> What you need to do
Exactly the lines from the one with "The height and width of the screenshot is (548, 778)." through the last line of the listing must be given again.
[Input for this task Boundary: Start]
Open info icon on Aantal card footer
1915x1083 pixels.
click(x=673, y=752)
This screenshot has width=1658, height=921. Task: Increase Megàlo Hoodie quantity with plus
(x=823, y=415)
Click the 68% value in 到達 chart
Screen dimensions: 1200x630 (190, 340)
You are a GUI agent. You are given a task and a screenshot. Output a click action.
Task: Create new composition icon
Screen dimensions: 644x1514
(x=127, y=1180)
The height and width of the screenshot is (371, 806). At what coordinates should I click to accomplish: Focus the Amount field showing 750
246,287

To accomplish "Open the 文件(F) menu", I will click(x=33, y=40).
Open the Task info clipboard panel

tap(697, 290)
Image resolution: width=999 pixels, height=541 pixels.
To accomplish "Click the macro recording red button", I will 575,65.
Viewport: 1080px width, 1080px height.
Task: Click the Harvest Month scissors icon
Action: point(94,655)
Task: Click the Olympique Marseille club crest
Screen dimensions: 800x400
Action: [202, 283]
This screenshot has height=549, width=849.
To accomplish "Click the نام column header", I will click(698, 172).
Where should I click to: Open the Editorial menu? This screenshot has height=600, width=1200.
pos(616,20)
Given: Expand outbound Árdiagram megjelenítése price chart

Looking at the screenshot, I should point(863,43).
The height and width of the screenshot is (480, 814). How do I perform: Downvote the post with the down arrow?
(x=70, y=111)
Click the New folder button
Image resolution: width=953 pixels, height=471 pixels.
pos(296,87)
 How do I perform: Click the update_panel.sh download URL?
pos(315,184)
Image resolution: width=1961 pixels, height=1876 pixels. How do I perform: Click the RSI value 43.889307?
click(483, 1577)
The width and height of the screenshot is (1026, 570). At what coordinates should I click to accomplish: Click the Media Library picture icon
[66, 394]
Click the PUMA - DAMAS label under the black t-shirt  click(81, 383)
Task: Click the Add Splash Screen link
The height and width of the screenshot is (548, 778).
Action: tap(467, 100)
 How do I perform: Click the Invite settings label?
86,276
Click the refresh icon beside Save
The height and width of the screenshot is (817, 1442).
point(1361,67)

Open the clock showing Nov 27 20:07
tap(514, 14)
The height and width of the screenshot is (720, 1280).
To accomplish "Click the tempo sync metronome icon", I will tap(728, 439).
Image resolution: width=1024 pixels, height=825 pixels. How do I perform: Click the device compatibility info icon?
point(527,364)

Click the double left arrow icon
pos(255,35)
[Input for this task Boundary: End]
> Answer section
The height and width of the screenshot is (548, 778).
Action: tap(467, 100)
 How do I perform: Click the Invite settings label?
86,276
Click the refresh icon beside Save
The height and width of the screenshot is (817, 1442).
point(1361,67)

Open the clock showing Nov 27 20:07
tap(514, 14)
The height and width of the screenshot is (720, 1280).
To accomplish "Click the tempo sync metronome icon", I will tap(728, 439).
Image resolution: width=1024 pixels, height=825 pixels. How do I perform: Click the device compatibility info icon?
point(527,364)

Click the double left arrow icon
pos(255,35)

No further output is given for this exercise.